Louisiana should help working families with high expenses make ends meet by increasing the gross income threshold for the Supplemental Nutrition Assistance Program (SNAP, formerly, Food Stamps), according to a new policy brief from the Louisiana Budget Project.
This policy option, which has been adopted by a majority of U.S. states and territories, would benefit working people who don’t earn quite enough to meet their needs but who currently earn too much to qualify for SNAP. The policy particularly benefits households with children and working parents.
“For many Louisiana workers, SNAP is an important part of their household budget, helping to put good food on the table and freeing up family resources for other needs, such as rent and utility bills,” said LBP director of safety-net policy Danny Mintz. “But some workers on the lower end of the pay scale lose their benefits too early when their income rises just above the program’s eligibility threshold.”

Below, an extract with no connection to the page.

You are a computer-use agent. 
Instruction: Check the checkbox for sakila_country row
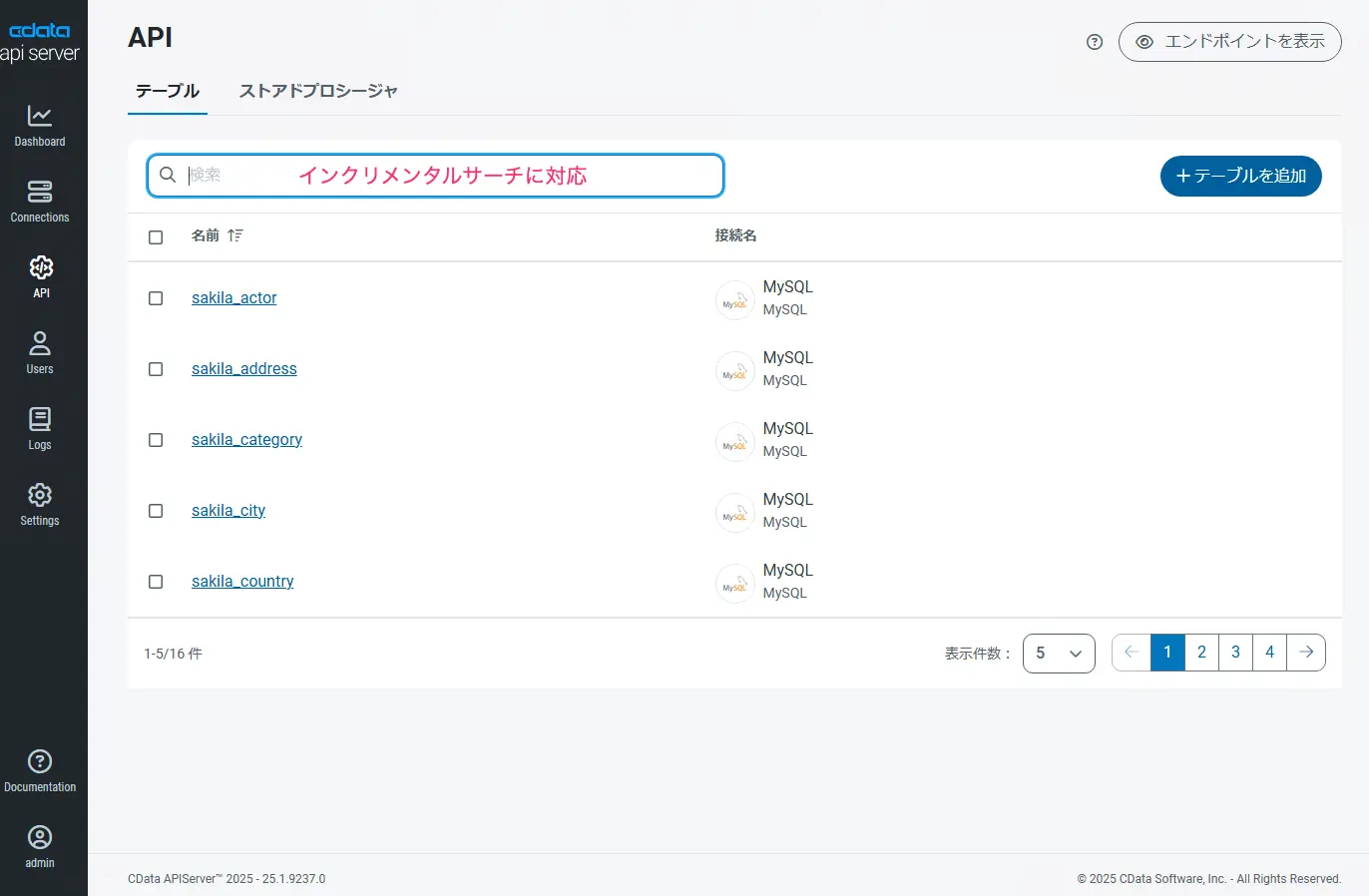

Thirty-five of the 53 states and territories that administer SNAP already give a boost to working families through this policy option, according to the U.S. Department of Agriculture.
“It’s just common sense that we shouldn’t cut struggling families off from grocery assistance when they don’t earn enough to make ends meet, but earn slightly too much for Louisiana’s low SNAP income cut-off,” said Mintz. “Louisiana’s families shouldn’t be penalized for their hard work.”